We have to tailor every single deal we do. We don't have a
cookie cutter solution.
Q: Aside from advertising revenues, how is internet.com
diversifying income these days?
Won: We just announced a partnership with dice.com a few weeks
ago. They are one of the top IT job recruiting sites. We'll
promote them within our various media properties for a share of
the revenue.
We have seminars, small conferences and breakfast forums. We'll
continue to grow those in line with the regional Web sites of
internet.com.
Prior to 6-12 months ago I'm almost positive we didn't syndicate
a thing. Now we're definitely working with other sites to
syndicate content. We don't work with distributors. We do it
all on our own. We have a fairly tight hold on how we syndicate
our content.
We're also selling value-added white papers and research on
allNetResearch. It's not a stand-alone business, that's one of
the benefits of having such an infrastructure around it. It's an
incremental cost for us. It's been holding its own. It's only a
matter of time before it really starts picking up.

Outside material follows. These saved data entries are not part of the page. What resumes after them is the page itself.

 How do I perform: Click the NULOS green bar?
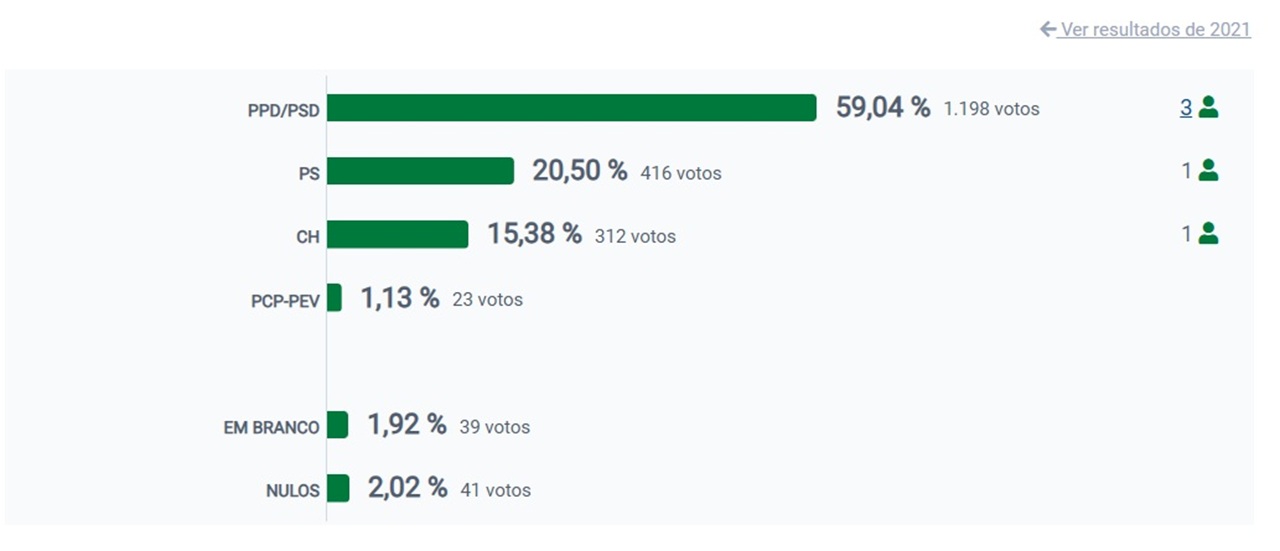tap(338, 488)
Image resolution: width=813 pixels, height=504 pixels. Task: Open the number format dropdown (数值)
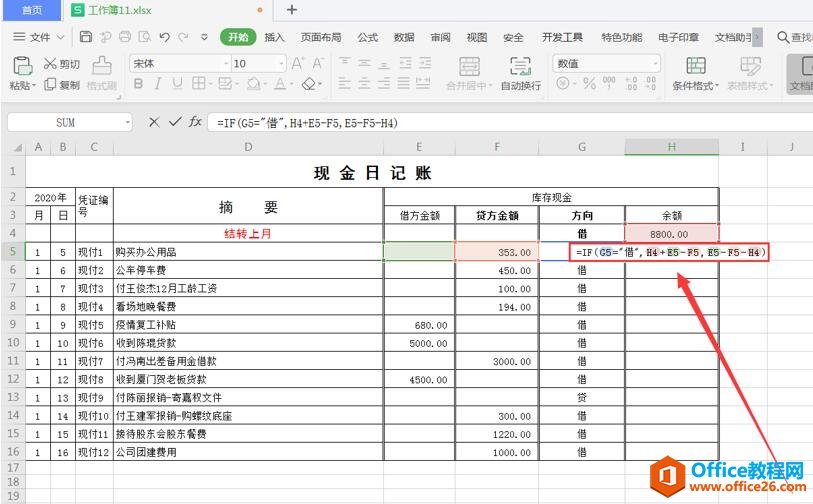coord(655,63)
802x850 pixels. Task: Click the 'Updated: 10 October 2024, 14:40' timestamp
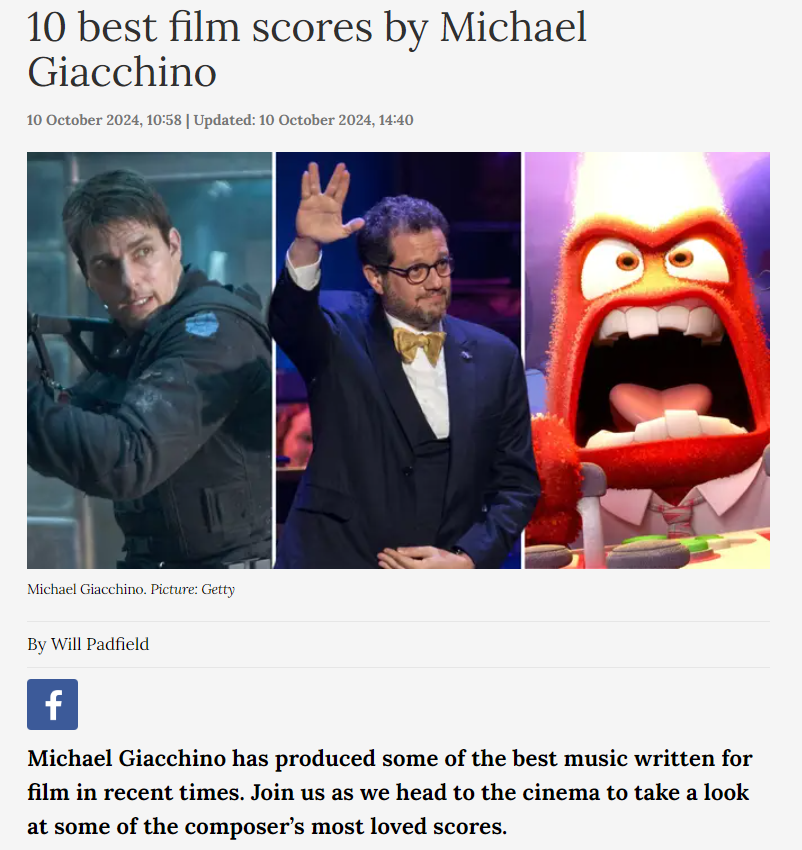coord(303,120)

Q: What about back article sales? Most newspaper sites have a
for-fee area where people can read archives. Have you considered
that?
Won: It goes against the grain of our philosophy. Since day one
we've always felt content should be free (except for
allNetResearch where we're selling products.)
We only have a handful of sites where we charge some type of
subscription. We just don't believe in the subscription model.
You want to build your traffic and have a user base so you can
maintain your CPM rate and be able to boast about the number of
eyeballs you're generating on your site. You're potentially
limiting that by having subscriptions.
Alan Meckler has always said if WSJ.com had our philosophy and
did a non-subscription model from day one, they would be the
biggest online media company in the world today without a doubt.